- **READING TEXT**
☆ ☆ ☆ ☆

Donald Trump's Presidential approval rating continues to worsen in the wake of the developing investigation into his campaign's ties with Russia.
The revelation that his son, Donald Jnr, met with a Russian lawyer to discuss potentially damaging info about Hillary Clinton follows a month after it emerged that the President is under investigation for a possible obstruction of justice.
Robert Mueller, the special counsel appointed to examine Russia’s role in the presidential election, is now reportedly directly examining the behaviour of the President as well members of his wider campaign team.
Trump's first months as president have seen persistent allegations over Russian connections, tirades against the media, a failure to push through healthcare reform, a shift to a more proactive foreign policy, and attempts to create manufacturing jobs in the US.
When he assumed office, the billionaire businessman, TV star and now 45th US president also enjoyed the lowest approval rating of any recent president – and these ratings haven't got any better.
At the 100-day milestone, Gallup daily polling showed that just 40 per cent of Americans approved of the way Trump is handling his new job – compared to 55 per cent that disapprove.
Historically, it has usually taken American presidents hundreds of days before they reach a majority disapproval rating.

☆ ☆ ☆ ☆

- **MATERIAL**
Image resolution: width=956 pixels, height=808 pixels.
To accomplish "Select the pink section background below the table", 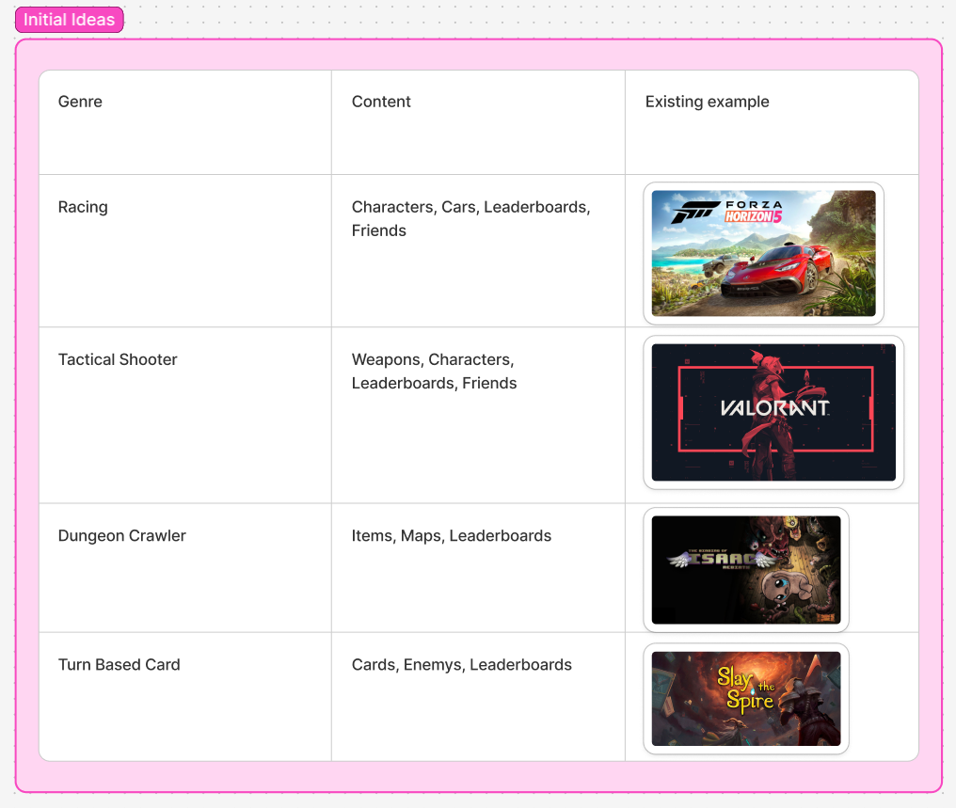I will [478, 776].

☆ ☆ ☆ ☆

- **WHAT YOU WILL DO**
**1.** Write out again everything in the article on Trump's approval rating, from "When he assumed" down to "got any better.".
**2.** Name every person mentioned by name in the article on Trump's approval rating.
The data has nothing to do with the article on Trump's approval rating.

- **ANSWERS PROVIDED**
**1.**
When he assumed office, the billionaire businessman, TV star and now 45th US president also enjoyed the lowest approval rating of any recent president – and these ratings haven't got any better.

**2.** Donald Trump, Donald Jnr, Hillary Clinton, Robert Mueller